| EXERCISE DIRECTIONS |
Rescale the answers in the part of the lines that opens with the line containing "You are a computer-use agent." and runs through the end of the lines. Rewrite every line in that part, requests included, multiplying each coordinate in the answers by 2.55 and rounding to whole numbers with halves rounded up, and leave the pictures out.

| RECORDS SUPPLIED |

****

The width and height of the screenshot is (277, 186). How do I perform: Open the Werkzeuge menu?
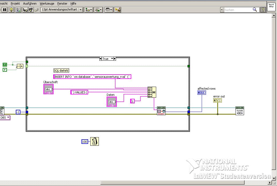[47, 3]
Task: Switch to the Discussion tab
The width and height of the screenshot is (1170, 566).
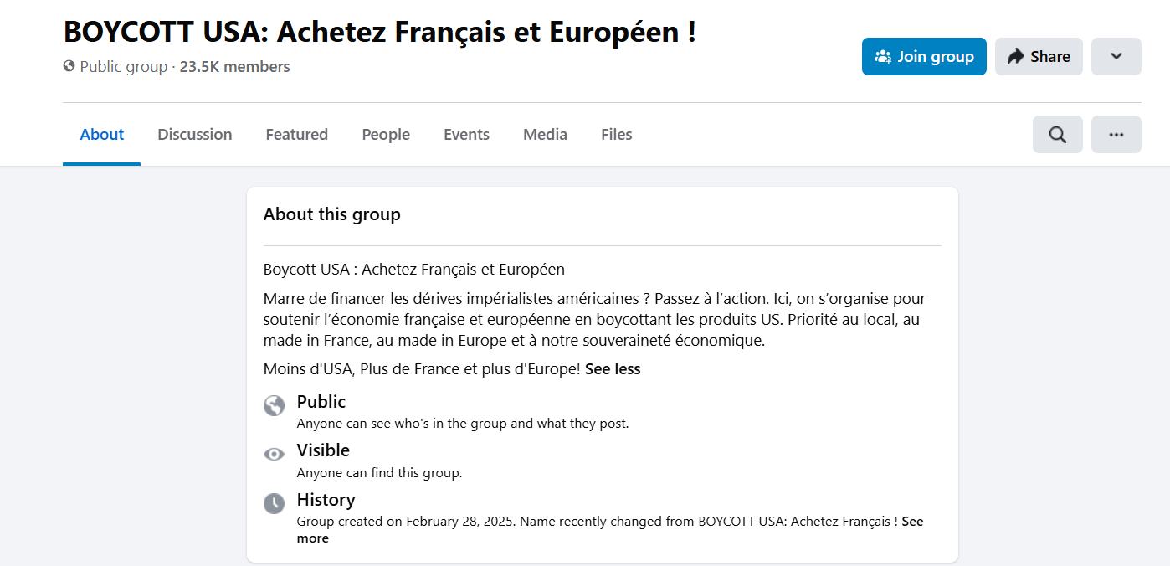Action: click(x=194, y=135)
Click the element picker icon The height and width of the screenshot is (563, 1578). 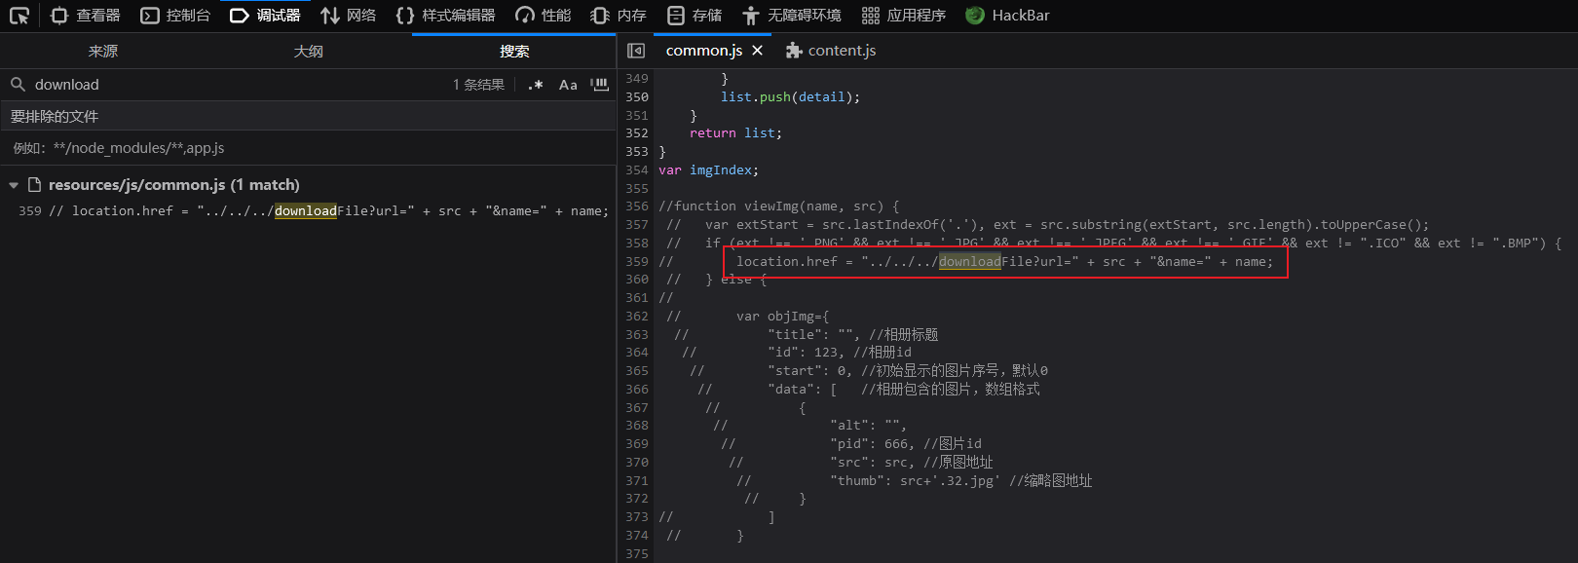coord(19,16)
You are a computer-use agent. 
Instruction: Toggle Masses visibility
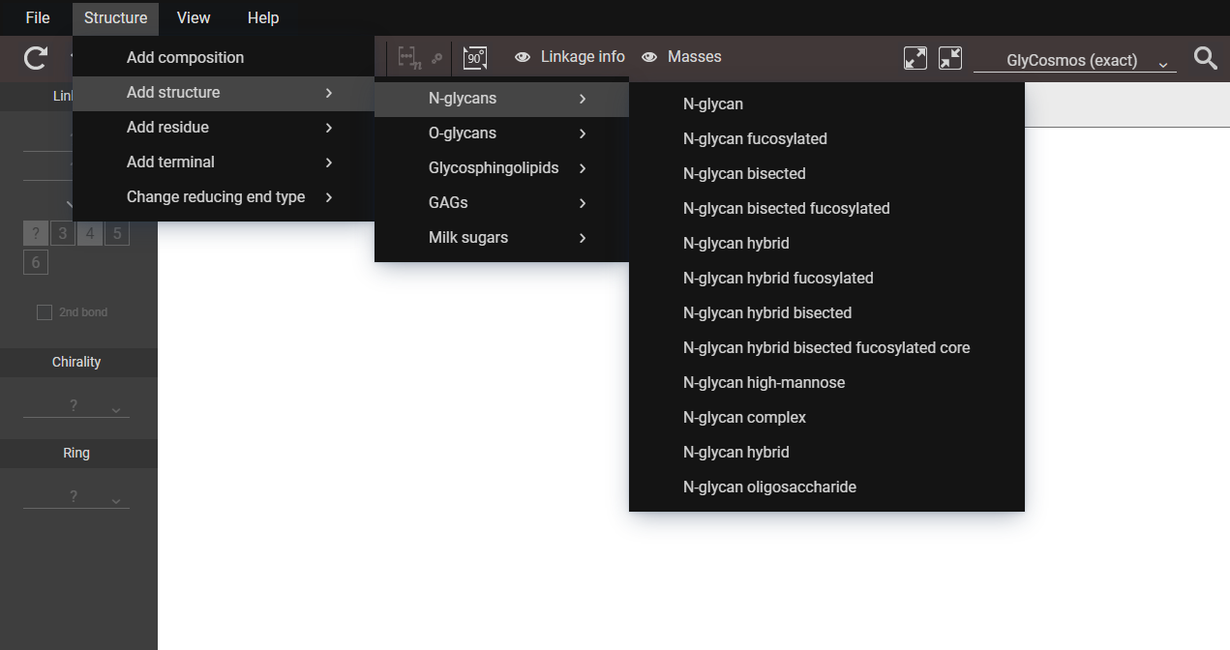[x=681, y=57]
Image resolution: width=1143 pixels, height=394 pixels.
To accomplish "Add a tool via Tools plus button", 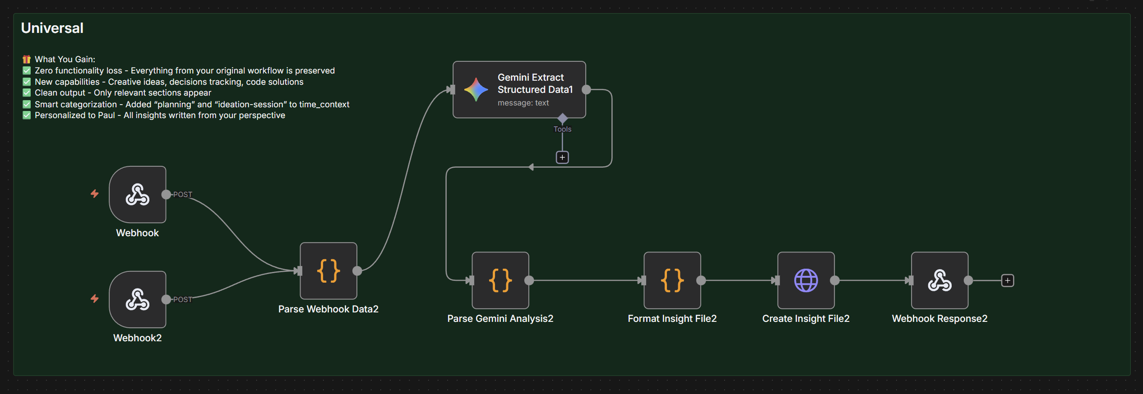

****

| WORKED SOLUTION |
You are a computer-use agent. 
Instruction: Toggle Masses visibility
[x=1737, y=145]
Image resolution: width=1143 pixels, height=394 pixels.
To accomplish "Add a tool via Tools plus button", 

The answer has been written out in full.